Ferrari has officially unveiled the track-ready 488 Pista, ahead of its in-the-flesh debut at the Geneva motor show.
Power comes from an uprated version of the 3.9-litre twin-turbo V8 in the 488 GTB, making 530kW of power at 8000rpm, and 770Nm of torque at 3000rpm – although that figure comes in seventh gear, thanks to some funky tuning for a more naturally-aspirated feel.
It’s the most powerful V8 in Ferrari history, and performance figures are equally as impressive. The 100km/h sprint takes just 2.85 seconds, while 200km/h blows by in 7.6 seconds. Top speed is a lofty 340km/h and, perhaps most excitingly for us onlookers, there should be more noise at any speed.
Along with the extra power, Ferrari has put the 488 on a strict diet, shaving 90kg from its kerb weight.
To make sure those changes don’t make the car a flighty mess, it has a comprehensively overhauled aerodynamics package. At the front, the splitter runs with the same ramp angle as the 488 GTE racer, while an F1-style ‘S-duct’ draws air from the underside of the nose and feeds it out the giant new vent in the bonnet.
While we’re talking motorsport-inspired aerodynamics, the rear spoiler is ‘blown’ to create more downforce, contributing to a 20 per cent overall increase in downforce over the ‘standard’ 488 GTB. All these changes make for a seriously pretty car, too, which isn’t always a given with track-ready racers.
Extra downforce aside, there’s plenty of electro-trickery on board to make the Pista more manageable at full noise. Along with the individual E-Differential, F1-inspired traction control and magnetically-controlled dampers, Ferrari has its Side Slip Control 6.0 system managing the whole dance.
As if those assists weren’t enough, the 488 Pista debuts something called the Ferrari Dynamic Enhancer, which uses on-board software to adjust brake pressure at the calipers.

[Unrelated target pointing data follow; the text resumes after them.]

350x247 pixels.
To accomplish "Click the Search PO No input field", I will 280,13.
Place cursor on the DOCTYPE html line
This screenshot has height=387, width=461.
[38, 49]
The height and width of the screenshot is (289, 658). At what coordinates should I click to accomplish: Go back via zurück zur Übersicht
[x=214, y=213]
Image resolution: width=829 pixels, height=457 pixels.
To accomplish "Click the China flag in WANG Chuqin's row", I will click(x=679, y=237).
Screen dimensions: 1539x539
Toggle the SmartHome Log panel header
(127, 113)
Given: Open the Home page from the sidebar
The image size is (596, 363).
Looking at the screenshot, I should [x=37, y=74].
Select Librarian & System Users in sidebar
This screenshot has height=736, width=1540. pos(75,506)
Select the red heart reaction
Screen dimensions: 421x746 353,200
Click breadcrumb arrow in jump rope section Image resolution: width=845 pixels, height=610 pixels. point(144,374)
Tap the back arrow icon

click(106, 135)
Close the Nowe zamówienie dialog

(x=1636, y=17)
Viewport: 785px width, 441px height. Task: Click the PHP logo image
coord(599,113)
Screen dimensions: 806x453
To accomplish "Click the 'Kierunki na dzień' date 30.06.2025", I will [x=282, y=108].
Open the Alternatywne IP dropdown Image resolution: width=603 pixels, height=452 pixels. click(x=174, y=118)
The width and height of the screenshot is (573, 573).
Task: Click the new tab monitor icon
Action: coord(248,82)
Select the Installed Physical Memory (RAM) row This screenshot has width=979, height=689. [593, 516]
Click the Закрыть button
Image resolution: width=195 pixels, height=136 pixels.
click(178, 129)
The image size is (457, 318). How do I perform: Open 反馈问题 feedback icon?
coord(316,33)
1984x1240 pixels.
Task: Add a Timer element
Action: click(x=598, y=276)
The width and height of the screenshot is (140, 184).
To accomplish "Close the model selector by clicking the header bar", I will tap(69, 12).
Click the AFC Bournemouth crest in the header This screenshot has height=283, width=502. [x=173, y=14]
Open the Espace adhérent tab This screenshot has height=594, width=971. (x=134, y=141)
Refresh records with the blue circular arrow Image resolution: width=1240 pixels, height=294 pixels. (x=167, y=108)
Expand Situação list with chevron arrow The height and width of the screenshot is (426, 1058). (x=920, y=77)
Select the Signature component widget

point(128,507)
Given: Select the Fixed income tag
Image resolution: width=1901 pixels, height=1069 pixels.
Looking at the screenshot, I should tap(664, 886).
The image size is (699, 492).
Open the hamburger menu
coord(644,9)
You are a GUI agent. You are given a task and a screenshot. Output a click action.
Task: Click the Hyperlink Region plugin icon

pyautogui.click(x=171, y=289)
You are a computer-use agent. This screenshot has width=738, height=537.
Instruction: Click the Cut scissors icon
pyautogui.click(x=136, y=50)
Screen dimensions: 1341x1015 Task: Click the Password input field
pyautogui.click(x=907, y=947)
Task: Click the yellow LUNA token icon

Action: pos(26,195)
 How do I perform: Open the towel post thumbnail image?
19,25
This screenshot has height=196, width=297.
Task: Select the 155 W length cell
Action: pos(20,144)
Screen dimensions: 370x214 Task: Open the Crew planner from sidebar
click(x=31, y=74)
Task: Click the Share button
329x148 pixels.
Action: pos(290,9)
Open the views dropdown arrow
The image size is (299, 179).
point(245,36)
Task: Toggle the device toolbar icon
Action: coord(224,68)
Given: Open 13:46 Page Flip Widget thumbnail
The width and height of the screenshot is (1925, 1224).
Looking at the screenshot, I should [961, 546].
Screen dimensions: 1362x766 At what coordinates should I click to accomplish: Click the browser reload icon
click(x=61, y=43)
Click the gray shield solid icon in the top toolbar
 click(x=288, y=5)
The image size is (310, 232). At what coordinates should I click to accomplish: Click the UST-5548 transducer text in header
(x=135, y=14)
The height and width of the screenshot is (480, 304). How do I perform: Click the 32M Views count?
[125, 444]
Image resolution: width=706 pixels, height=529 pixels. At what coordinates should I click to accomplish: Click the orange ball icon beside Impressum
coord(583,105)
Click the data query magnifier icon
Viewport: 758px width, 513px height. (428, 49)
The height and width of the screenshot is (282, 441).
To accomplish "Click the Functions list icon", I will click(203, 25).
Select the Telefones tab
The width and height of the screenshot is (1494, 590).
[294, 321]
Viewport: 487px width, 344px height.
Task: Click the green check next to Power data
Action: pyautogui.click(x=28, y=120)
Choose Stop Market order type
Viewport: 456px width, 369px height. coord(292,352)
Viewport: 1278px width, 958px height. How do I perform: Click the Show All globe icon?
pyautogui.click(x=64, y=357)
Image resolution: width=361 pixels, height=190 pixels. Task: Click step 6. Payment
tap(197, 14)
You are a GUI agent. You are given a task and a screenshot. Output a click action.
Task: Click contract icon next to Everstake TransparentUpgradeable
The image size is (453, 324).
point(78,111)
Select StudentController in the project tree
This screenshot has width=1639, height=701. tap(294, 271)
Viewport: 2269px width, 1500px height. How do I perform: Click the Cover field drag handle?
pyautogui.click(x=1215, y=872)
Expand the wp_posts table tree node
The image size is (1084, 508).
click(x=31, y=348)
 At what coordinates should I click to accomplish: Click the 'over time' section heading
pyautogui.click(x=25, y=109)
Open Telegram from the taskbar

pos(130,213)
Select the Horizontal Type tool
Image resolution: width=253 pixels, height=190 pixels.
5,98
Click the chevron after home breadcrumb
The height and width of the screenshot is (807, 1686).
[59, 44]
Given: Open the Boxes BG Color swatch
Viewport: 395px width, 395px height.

As we said earlier today, an Australian source says the Pista will cost $645,000 drive-away when it arrives later this year. Carbon-fibre wheels are expected to be a $28,000 option, although they’re not mentioned in the official Ferrari release.
UPDATE: The story initially quoted the price as before on-road costs, when in fact it’s drive-away. The error has been corrected.